# Problem to work on
Collect every row below that contains the word "width" and copy each one in full. Match case.

# Materials provided
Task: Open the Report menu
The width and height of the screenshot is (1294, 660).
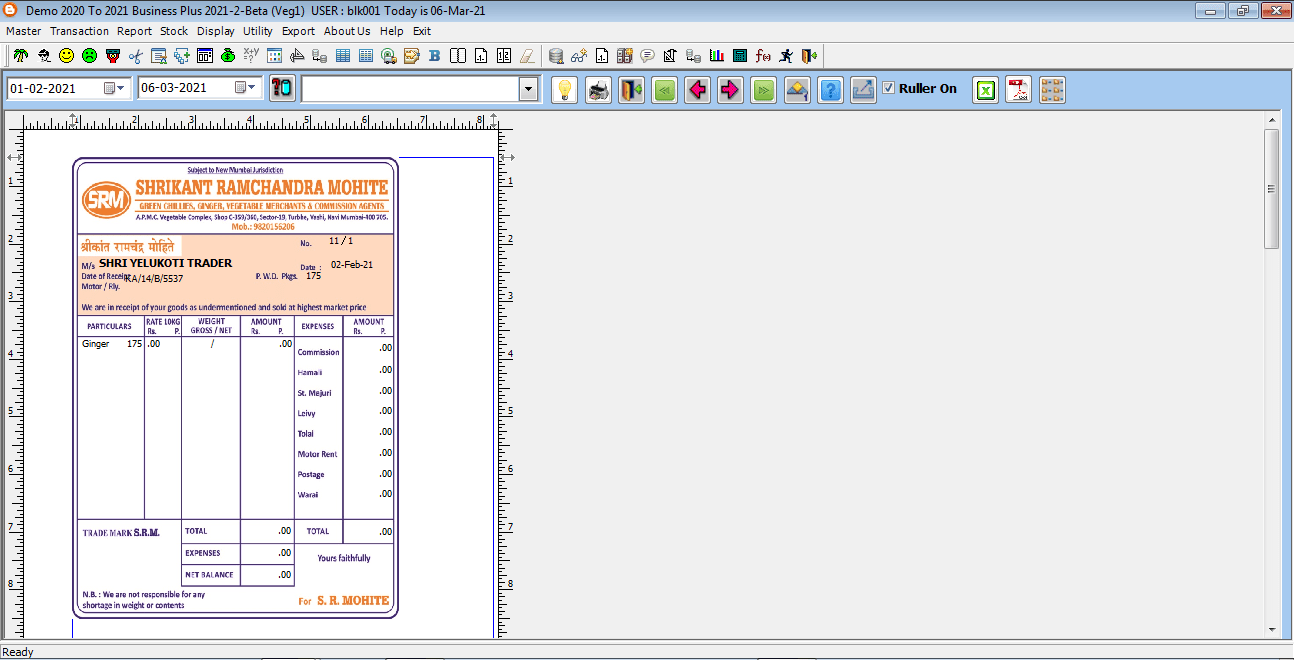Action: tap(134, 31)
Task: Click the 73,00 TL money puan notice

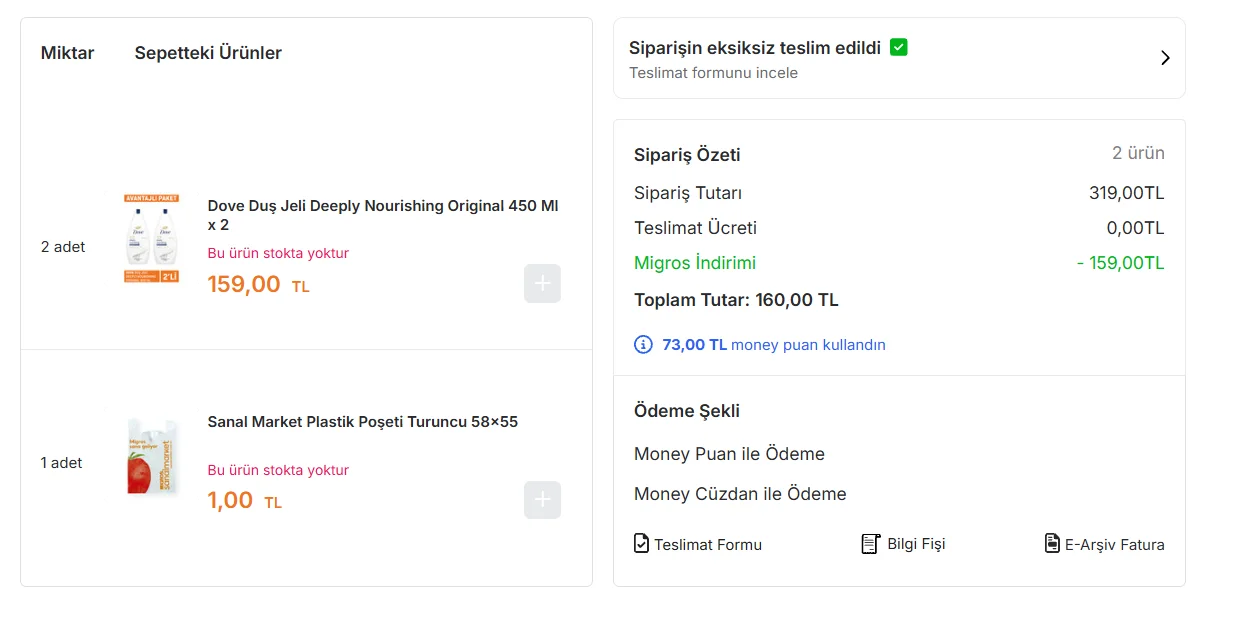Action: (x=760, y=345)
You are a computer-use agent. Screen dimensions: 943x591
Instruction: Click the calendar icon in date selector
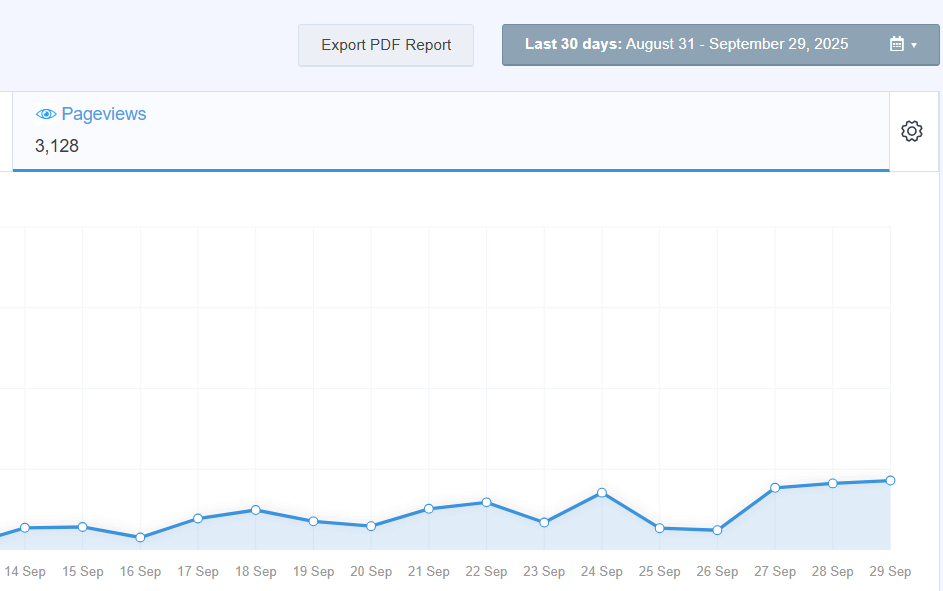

* * *

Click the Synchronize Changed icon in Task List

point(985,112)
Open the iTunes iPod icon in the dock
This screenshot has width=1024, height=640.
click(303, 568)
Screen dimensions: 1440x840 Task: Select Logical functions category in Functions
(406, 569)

* * *

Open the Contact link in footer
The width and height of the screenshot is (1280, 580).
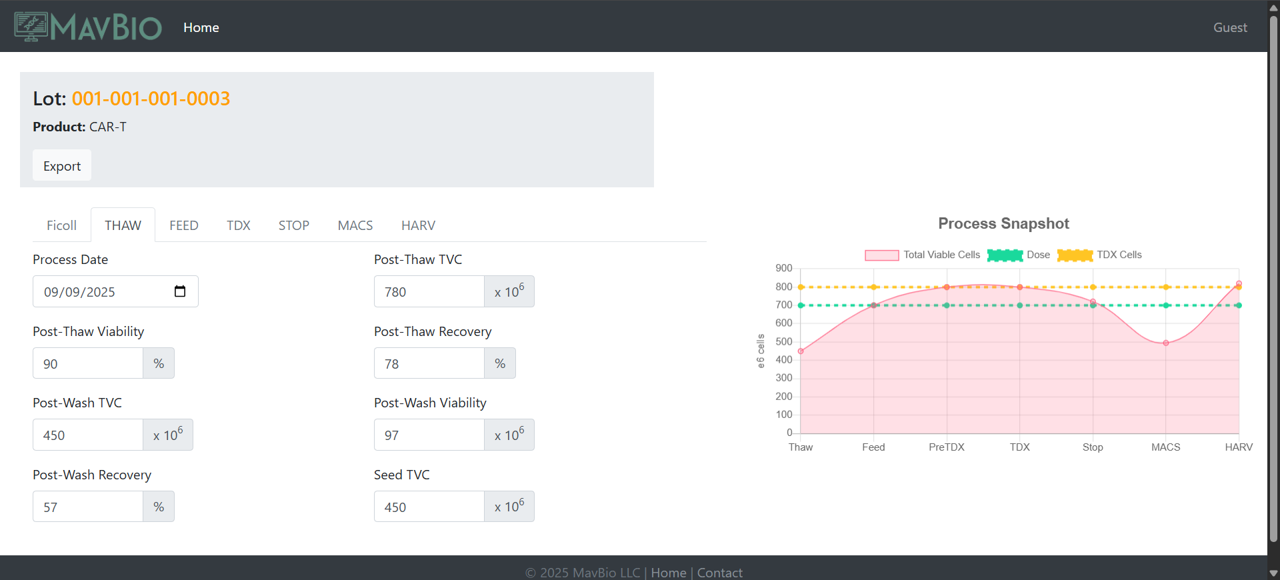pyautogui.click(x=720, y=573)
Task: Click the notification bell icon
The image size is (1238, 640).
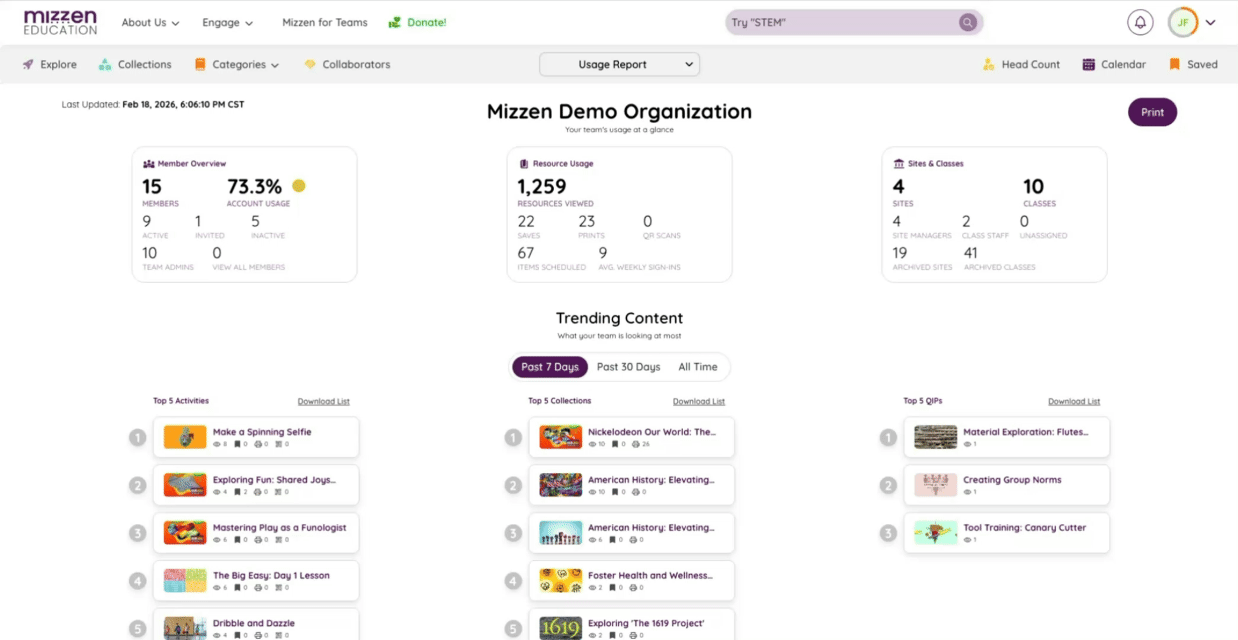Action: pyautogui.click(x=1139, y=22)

# Correct output
The width and height of the screenshot is (1294, 660).
This screenshot has width=1024, height=640.
The width and height of the screenshot is (1280, 580).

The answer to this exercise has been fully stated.